Jamais, depuis son "tweet" dévastateur appelant à soutenir le concurrent de Ségolène Royal aux législatives en juin, Valérie Trierweiler n'avait clairement évoqué l'impact de ces quelques mots envoyés sur le réseau social... ni n'avait fait un mea culpa dans les formes, comme celui auquel elle se livre ce mercredi dans un entretien que publie Ouest-France. "C'était une erreur que je regrette. J'ai été maladroite puisque cela a été mal interprété. Je n'avais pas encore réalisé que je n'étais plus seulement une simple citoyenne. Cela ne se reproduira pas", déclare la Première dame au quotidien régional. "Quant à ce que, François et moi, nous nous sommes dit, cela relève des 'affaires privées' et restera donc privé !", ajoute-t-elle. Comme on lui demande si les "attaques" de ses confrères dans cette affaire lui ont paru "injustes", la journaliste répond : "Le traitement m'a surtout semblé disproportionné. Certains journalistes reconnaissent aujourd'hui en avoir beaucoup trop fait."

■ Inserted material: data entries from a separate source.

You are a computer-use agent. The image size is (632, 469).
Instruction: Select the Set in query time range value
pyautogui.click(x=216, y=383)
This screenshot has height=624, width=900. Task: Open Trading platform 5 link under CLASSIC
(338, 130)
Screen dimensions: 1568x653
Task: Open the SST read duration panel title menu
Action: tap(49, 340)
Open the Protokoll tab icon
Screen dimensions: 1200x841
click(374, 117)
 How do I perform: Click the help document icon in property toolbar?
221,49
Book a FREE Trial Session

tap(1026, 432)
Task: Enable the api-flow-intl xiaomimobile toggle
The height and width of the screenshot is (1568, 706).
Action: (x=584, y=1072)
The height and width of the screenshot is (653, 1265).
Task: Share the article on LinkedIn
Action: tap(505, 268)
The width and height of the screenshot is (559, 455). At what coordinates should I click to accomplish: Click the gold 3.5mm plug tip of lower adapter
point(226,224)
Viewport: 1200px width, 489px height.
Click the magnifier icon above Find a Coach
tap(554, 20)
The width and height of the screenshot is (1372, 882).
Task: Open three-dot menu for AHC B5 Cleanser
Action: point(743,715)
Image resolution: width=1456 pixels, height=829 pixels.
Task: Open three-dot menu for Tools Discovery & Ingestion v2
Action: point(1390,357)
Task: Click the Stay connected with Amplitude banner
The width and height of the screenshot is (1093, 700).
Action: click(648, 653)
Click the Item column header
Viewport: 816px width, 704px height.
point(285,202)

Un mea culpa assorti d'une annonce concernant sa future carrière de journaliste : elle poursuivra son travail dans la presse écrite... mais renonce à la télévision. Voilà plusieurs années que Valérie Trierweiler travaillait sur Direct 8. A l'époque où cette chaîne appartenait au groupe Bolloré, elle y avait animé plusieurs émissions politiques, dont "Le Grand 8" et "Politiquement Parlant", ainsi qu'un magazine culturel baptisé "Itinéraires", qu'elle a dû arrêter après l'élection de François Hollande. Mais à présent que la nouvelle D8 s'apprête à devenir la future chaîne gratuite du groupe Canal+, elle a décidé de ne plus y présenter d'émission. Lundi, Bernadette Chirac avait affirmé que ce n'était "pas convenable" pour une Première dame.
"J'ai choisi de renoncer"
"Après une période de réflexion, j'ai choisi de renoncer" y déclare Valérie Trierweiler. "Avec D8, où je travaillais depuis sept ans (...) nous avions imaginé un ou deux documentaires sur des grandes causes comme l'éducation des petites filles dans le monde ou les problèmes démographiques", souligne-t-elle. "C'était un beau projet à vocation humanitaire, mais je comprends que, pour certains, être la compagne du Président et travailler pour une télévision puisse susciter des interrogations voire un trouble, c'est pour cette raison que je ne pas donne pas suite".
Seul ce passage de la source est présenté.